PROBLEM TO SOLVE
Copy each line below in which the string "computer" occurs.

Collected data entries
BEGIN

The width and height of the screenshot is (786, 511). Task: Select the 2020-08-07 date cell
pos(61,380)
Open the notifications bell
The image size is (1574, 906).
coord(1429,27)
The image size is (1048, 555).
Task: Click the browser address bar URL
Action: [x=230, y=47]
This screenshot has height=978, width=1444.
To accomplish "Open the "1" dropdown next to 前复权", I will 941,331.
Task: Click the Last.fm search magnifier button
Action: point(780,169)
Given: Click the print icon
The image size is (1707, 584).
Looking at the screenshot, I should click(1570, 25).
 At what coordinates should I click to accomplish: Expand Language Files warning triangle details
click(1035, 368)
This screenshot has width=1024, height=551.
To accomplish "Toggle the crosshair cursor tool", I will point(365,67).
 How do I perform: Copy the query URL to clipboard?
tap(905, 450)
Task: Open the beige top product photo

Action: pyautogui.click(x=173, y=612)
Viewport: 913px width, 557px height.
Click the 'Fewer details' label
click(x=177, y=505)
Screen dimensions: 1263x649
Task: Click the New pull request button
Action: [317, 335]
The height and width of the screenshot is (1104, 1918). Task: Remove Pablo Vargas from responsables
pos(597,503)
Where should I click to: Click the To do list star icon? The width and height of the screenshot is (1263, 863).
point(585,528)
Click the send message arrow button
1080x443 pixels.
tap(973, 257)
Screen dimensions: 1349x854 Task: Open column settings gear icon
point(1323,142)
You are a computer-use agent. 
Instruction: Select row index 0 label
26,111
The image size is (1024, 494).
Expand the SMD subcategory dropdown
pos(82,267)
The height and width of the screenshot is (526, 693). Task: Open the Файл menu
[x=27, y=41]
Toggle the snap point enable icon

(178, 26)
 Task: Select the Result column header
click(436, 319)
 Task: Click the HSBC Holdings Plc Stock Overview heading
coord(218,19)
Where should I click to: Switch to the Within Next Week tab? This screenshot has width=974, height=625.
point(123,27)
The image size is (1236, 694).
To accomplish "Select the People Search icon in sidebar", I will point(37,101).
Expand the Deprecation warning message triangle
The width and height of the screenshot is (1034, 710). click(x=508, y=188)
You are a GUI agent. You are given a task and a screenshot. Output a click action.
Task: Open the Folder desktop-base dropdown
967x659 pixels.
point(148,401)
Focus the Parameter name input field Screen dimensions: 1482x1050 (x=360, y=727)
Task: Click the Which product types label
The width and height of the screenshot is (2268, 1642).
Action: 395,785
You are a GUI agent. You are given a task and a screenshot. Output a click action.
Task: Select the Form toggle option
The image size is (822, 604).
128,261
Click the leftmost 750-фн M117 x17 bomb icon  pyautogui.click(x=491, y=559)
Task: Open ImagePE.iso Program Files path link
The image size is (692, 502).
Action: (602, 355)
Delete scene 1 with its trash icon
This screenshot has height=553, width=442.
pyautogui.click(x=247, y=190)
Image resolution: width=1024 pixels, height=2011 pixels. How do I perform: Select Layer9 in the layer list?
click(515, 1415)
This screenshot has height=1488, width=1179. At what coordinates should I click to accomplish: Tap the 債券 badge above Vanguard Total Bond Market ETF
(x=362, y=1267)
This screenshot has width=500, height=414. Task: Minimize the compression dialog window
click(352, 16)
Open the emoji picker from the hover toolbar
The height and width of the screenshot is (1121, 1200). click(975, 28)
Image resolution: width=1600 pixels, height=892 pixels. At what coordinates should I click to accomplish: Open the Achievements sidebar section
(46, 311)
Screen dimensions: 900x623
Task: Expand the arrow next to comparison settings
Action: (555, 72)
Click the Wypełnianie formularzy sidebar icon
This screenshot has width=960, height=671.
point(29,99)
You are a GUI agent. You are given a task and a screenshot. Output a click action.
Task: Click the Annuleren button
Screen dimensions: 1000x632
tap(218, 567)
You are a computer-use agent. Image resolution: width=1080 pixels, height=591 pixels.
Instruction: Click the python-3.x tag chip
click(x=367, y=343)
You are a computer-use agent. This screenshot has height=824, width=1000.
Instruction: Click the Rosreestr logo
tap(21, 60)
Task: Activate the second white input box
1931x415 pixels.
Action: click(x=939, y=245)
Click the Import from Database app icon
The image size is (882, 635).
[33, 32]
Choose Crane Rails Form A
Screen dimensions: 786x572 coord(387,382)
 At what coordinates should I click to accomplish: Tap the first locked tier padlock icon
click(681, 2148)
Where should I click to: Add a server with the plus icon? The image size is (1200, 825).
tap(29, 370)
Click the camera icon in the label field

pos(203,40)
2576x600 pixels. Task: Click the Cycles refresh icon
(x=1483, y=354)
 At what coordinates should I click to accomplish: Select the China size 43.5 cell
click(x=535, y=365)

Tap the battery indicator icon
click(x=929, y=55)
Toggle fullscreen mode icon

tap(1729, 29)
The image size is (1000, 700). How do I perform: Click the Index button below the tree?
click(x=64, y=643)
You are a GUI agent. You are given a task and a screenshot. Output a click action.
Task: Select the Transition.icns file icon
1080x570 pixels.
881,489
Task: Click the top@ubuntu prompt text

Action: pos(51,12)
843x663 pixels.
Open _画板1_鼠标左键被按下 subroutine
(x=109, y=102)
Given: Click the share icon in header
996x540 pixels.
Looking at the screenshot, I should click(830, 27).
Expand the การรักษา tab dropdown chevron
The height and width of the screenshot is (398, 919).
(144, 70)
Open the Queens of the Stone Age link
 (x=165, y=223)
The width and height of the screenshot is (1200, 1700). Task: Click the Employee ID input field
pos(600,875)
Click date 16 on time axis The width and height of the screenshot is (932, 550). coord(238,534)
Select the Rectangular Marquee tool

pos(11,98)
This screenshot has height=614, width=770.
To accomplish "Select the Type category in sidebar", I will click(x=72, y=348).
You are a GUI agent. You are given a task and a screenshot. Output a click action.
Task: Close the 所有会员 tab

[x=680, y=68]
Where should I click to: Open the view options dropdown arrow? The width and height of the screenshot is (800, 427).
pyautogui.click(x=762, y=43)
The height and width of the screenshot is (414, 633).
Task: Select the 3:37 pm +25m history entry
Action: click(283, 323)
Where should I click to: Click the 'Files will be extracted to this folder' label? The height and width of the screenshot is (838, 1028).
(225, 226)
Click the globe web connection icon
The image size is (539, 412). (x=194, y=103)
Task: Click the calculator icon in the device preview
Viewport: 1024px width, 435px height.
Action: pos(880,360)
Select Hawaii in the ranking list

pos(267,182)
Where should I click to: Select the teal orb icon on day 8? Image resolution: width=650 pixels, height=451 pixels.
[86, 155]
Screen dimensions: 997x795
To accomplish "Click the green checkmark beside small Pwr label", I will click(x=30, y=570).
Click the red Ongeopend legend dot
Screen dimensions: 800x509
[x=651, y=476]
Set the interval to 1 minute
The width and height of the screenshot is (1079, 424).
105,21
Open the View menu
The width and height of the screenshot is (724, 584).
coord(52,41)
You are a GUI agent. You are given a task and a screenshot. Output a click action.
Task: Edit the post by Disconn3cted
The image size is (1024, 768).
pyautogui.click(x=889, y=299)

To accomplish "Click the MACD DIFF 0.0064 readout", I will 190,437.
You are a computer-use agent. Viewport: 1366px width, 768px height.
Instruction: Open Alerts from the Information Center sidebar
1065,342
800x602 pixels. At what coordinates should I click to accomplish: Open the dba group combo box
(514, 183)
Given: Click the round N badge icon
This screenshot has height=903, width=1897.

END

ANSWER TO THE PROBLEM
You are a computer-use agent. 
You are a computer-use agent. Image resolution: width=1080 pixels, height=591 pixels.
You are a computer-use agent. This screenshot has height=824, width=1000.
You are a computer-use agent. Viewport: 1366px width, 768px height.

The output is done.